- SHORT PROBLEM:
Copy out the entries between the lines holding "Tick the Viewer permission checkbox" and "point(209,240)", inclusive, reproducing each line without change.

- DATA EXCERPTS:
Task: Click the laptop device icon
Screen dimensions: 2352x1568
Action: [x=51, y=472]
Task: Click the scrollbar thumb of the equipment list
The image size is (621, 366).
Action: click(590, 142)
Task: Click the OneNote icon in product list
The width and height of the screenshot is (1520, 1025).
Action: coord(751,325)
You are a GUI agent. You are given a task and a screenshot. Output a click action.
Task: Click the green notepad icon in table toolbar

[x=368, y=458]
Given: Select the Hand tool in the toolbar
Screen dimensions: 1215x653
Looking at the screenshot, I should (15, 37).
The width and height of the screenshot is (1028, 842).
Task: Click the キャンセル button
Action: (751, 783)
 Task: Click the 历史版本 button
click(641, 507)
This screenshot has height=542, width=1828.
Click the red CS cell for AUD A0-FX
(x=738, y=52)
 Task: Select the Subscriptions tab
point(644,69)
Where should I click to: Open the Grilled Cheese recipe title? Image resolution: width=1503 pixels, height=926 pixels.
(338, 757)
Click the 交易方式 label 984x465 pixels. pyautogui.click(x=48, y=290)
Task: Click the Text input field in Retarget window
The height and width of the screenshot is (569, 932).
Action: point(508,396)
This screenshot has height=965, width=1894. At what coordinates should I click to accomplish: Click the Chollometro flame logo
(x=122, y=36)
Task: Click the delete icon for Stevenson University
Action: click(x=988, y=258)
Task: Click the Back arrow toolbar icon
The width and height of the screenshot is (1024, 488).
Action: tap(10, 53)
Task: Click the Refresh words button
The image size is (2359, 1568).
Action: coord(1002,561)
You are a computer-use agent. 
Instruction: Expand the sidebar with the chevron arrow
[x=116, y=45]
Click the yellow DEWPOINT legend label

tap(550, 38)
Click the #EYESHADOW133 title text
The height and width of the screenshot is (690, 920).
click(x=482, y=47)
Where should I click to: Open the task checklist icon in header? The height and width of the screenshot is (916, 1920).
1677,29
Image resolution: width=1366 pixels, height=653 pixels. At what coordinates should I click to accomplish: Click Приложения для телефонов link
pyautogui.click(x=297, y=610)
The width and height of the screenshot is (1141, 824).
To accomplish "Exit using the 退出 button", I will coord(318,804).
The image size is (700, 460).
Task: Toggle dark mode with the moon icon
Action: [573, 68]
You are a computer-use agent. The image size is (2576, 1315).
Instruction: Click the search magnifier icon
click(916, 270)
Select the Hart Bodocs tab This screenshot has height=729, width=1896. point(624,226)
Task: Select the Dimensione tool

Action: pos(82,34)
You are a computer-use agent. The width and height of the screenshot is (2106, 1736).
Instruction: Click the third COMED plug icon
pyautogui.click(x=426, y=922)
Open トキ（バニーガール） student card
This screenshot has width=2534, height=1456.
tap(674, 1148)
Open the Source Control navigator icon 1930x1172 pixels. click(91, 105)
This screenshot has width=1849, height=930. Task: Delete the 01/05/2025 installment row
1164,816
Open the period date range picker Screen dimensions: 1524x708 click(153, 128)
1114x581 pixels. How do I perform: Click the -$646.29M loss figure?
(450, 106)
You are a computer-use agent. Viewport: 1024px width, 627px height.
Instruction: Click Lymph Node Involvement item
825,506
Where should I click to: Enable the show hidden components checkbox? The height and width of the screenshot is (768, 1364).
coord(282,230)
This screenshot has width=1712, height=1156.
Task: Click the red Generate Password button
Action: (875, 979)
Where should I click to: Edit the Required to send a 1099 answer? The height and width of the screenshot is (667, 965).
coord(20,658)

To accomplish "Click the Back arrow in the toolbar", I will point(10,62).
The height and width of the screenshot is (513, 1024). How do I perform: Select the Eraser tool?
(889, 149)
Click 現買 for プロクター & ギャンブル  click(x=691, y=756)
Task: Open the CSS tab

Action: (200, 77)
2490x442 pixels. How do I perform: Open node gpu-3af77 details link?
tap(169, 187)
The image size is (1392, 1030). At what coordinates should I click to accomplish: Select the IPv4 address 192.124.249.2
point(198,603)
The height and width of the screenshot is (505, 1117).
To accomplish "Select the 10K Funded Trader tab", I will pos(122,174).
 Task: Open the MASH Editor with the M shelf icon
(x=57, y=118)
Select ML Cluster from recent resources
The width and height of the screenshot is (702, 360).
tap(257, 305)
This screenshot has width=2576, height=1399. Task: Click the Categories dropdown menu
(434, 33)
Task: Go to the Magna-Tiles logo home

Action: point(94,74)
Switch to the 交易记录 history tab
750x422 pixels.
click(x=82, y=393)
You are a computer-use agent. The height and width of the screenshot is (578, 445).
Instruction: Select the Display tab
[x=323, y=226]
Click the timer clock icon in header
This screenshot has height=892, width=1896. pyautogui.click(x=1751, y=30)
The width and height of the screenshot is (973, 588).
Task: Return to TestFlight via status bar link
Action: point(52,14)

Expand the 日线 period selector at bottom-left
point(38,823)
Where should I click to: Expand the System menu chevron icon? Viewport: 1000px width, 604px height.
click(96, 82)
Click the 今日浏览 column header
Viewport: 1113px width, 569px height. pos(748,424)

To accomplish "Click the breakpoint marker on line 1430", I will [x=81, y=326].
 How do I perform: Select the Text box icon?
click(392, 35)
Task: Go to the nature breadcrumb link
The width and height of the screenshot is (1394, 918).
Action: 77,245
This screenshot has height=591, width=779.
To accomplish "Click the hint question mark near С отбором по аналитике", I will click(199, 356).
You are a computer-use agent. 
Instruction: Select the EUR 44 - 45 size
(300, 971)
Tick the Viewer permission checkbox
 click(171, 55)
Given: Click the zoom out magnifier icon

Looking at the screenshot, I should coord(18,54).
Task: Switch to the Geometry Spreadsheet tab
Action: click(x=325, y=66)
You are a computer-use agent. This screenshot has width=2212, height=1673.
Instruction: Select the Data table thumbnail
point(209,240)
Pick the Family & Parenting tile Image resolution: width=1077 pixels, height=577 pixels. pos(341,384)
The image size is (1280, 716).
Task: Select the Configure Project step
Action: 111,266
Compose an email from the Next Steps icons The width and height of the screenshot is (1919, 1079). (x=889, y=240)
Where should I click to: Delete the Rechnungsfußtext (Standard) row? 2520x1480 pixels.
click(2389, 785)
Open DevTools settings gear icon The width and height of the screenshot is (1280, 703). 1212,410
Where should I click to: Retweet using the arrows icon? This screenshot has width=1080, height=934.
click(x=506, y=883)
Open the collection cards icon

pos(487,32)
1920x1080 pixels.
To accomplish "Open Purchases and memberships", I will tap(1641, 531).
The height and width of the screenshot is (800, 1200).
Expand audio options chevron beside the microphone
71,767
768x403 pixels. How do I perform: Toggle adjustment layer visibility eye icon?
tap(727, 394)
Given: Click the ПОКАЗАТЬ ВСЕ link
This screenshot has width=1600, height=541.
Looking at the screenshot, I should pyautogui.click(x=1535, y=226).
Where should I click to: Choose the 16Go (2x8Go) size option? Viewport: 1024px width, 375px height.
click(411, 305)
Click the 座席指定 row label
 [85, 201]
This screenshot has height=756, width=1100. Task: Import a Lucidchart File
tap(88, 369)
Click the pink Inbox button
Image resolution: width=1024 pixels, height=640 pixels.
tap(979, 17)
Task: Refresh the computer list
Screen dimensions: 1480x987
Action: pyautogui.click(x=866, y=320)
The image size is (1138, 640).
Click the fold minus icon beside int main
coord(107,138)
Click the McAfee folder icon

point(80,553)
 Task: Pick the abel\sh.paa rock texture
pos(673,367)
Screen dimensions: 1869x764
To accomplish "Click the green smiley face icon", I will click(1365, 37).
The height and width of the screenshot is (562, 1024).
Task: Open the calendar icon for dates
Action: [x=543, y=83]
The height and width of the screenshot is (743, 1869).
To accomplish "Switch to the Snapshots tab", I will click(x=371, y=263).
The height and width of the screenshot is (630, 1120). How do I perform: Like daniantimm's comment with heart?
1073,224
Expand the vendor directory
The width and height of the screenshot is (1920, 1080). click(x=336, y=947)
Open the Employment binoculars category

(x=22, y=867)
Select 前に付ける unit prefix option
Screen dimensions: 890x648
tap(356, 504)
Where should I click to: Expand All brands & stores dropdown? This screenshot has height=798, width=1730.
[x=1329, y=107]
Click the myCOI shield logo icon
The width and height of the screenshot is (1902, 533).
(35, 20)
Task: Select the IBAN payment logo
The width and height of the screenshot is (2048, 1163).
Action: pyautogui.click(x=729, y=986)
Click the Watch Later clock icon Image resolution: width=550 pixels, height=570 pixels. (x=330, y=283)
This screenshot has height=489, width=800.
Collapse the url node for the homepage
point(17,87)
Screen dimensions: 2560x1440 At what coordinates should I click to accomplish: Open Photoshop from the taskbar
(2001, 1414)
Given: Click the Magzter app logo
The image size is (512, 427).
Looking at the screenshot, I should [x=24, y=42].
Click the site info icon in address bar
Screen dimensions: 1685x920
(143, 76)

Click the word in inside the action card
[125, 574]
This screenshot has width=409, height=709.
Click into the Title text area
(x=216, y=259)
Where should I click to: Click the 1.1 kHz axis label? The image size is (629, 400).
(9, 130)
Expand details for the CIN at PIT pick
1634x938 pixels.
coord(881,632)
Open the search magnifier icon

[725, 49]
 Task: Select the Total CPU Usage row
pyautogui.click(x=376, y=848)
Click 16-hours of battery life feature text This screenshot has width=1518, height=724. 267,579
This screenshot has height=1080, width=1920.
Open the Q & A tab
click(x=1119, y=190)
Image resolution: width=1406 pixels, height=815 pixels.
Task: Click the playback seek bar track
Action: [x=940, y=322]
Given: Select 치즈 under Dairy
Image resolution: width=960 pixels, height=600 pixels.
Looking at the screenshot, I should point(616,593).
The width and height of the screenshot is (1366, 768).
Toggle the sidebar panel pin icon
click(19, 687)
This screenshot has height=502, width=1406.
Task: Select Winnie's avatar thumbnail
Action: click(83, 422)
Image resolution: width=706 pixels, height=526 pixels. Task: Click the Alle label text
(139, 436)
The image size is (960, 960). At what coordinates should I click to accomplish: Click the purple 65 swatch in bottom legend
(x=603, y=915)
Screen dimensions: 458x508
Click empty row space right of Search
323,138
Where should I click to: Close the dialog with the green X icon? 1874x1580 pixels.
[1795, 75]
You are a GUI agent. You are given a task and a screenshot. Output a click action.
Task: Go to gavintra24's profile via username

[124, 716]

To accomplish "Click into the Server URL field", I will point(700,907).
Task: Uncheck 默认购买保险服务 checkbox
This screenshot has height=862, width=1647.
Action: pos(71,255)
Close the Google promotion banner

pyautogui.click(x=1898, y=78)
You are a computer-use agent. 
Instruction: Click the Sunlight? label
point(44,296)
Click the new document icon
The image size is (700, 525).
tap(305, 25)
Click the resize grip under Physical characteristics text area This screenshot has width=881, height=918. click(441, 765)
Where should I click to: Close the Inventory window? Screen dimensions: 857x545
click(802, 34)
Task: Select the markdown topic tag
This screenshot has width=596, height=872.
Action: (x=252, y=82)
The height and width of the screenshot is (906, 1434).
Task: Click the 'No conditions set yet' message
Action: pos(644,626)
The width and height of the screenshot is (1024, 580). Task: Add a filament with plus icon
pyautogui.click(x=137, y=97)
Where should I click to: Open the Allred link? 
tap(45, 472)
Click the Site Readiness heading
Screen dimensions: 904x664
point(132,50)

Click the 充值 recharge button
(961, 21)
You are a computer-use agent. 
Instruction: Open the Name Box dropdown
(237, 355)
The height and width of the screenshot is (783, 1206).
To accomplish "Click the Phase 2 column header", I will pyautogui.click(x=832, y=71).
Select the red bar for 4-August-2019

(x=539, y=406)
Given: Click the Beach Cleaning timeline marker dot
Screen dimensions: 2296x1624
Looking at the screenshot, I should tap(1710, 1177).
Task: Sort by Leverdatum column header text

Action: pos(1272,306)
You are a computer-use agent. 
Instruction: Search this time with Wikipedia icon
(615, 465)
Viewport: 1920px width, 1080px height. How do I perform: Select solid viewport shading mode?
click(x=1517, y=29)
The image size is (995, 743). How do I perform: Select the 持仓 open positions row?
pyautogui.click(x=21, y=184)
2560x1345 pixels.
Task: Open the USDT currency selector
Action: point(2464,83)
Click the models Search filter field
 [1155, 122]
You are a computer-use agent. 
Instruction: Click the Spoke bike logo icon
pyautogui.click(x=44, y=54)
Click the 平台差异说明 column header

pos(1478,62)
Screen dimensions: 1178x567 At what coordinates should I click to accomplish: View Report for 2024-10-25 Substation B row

- WRITTEN SOLUTION:
Tick the Viewer permission checkbox
 click(171, 55)
Given: Click the zoom out magnifier icon

Looking at the screenshot, I should coord(18,54).
Task: Switch to the Geometry Spreadsheet tab
Action: click(x=325, y=66)
You are a computer-use agent. This screenshot has width=2212, height=1673.
Instruction: Select the Data table thumbnail
point(209,240)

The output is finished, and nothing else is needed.